▶ **EXCERPTED PASSAGE**
·····
If you’ve spent any time in comics or literary circles, you’re probably familiar with the work of Tom Gauld. Gauld’s comics frequently riff on literary history, to hilarious effect. With his latest book, Department of Mind-Blowing Theories, Gauld has applied that same ethos to the world of science. It’s one that frequently leads to surreal juxtapositions, ironic reversals, and characters dealing with bizarre dilemmas. It’s also very, very funny. I talked with Gauld about the making of the new book and how he arrived at some its most sublime moments.
Some of these comics do an incredible amount of storytelling in a handful of panels — I’m thinking in particular of the one with the laser-wielding cat riding a giant bird. How do you get to something like that, and how do you figure out the best format to use?
One of the most fun parts of making these cartoons is figuring out what I need to put on the page and what I can leave (with the appropriate prompts) to happen inside the reader’s head. The cartoon you mention takes that to an extreme, where the humour really comes from the puzzle of the big gap between the two panels that the reader hopefully can enjoy solving. It’s often a case of working backwards: coming up with a full version of the story and figuring out how much can be taken away without losing the point. I make a lot of sketches, doodles and notes in my sketchbooks, for all these cartoons trying to find the most interesting way of laying things out.
·····
▶ **COLLECTED MATERIAL**
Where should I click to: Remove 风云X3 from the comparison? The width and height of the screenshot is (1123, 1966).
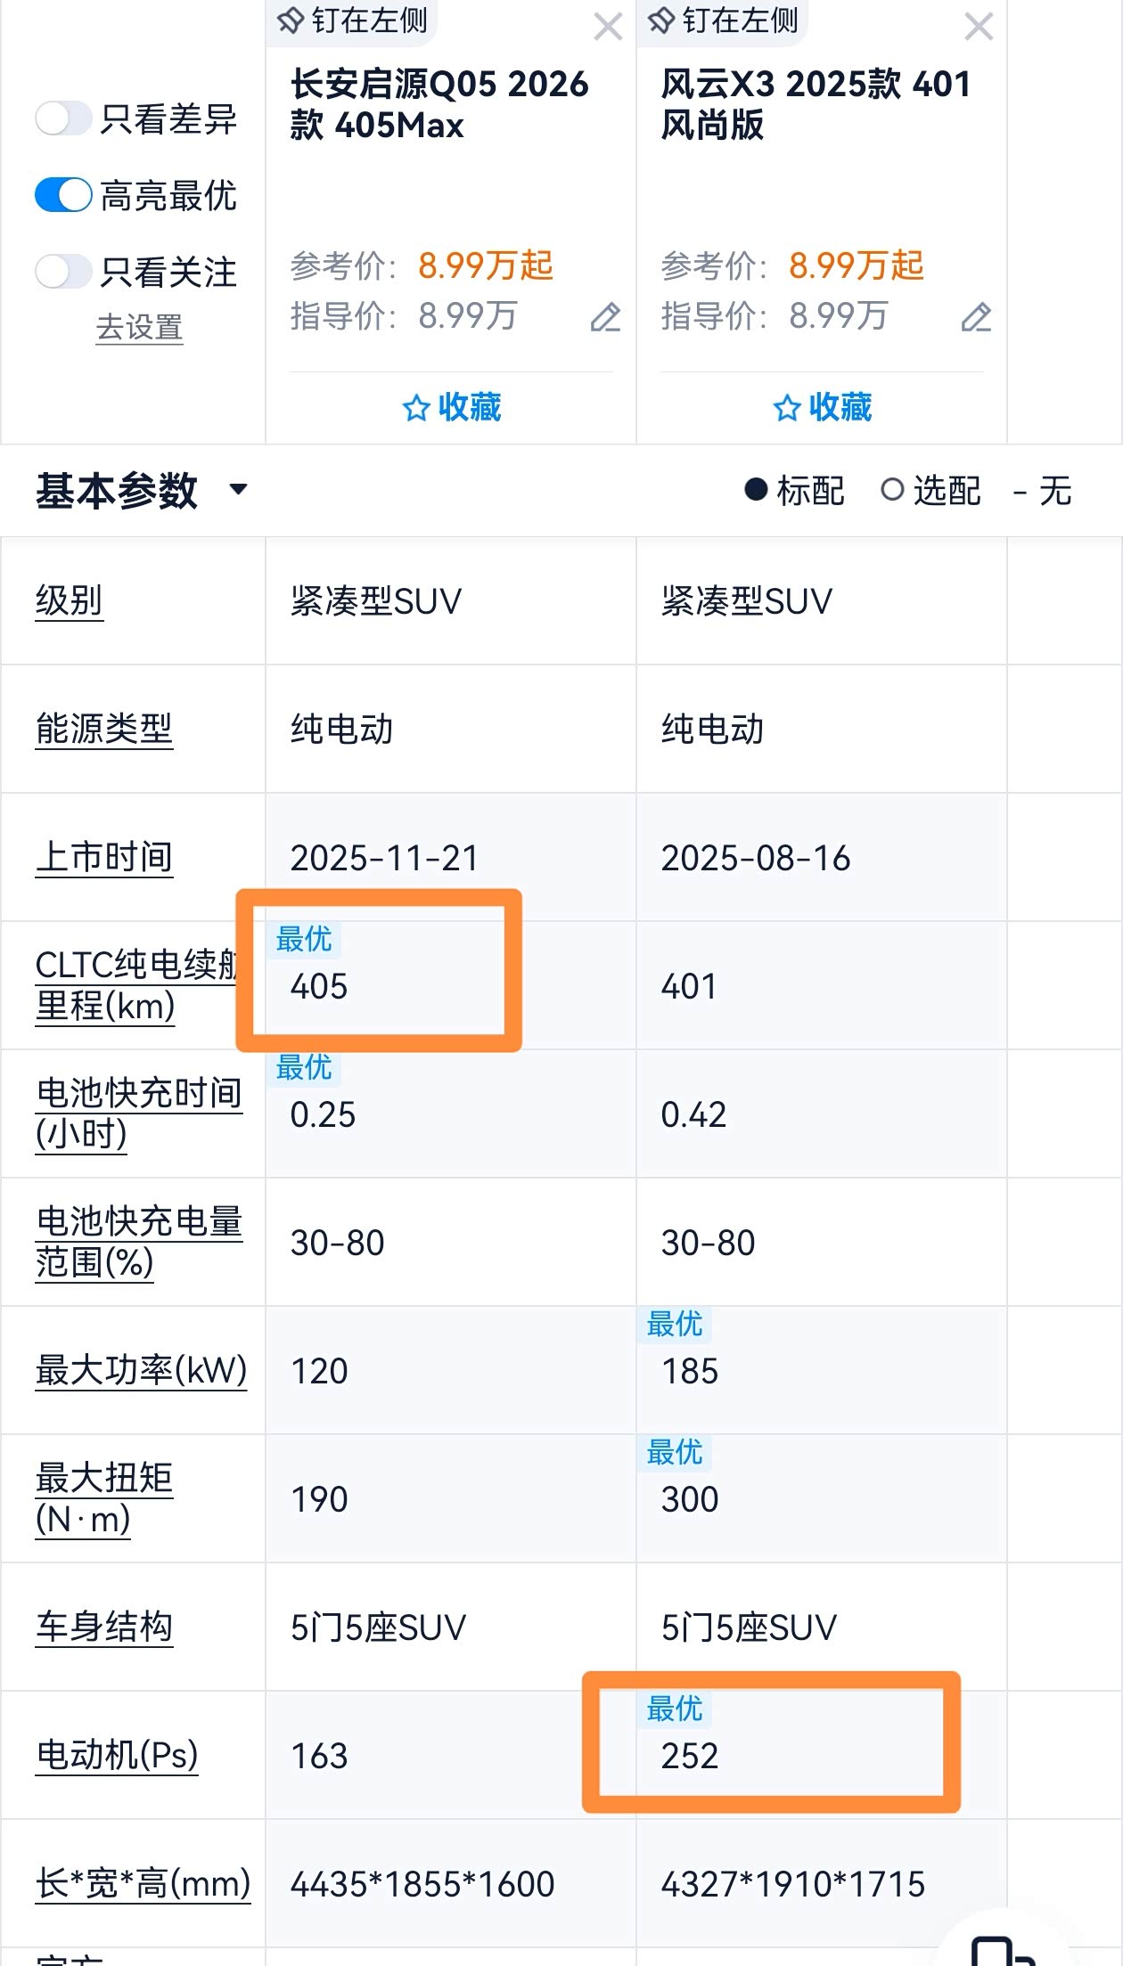tap(979, 27)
·····
▶ **TASK INSTRUCTIONS**
Continue the interview with Tom Gauld about Department of Mind-Blowing Theories, starting after its last answer.

▶ **ANSWER SECTION**
Your earlier books Baking with Kafka and You’re All Just Jealous of My Jetpack both took a lot of inspiration from the world of literature. What prompted you to do a series of comics focused on science this time out?
I’ve been doing weekly literary cartoons for the Guardian for fourteen years and still really enjoy making them, but I wanted to try something new. In the past, I’d made occasional science cartoons for New Scientist magazine, so I wrote to the art director suggesting that I could do a weekly cartoon for them. When he said yes, I realized that I had a lot of work to do to improve my basic science knowledge, so I went on a sort of self-education program of reading and listening to as much science content as I could. It’s been a lot of fun playing with a whole new set of ideas and references and I’ve been relieved that the science community seems, generally, to enjoy the cartoons.
I loved the designs of some of the science fictional technology here, especially the portal to another universe. What was your process like for creating science fictional technology?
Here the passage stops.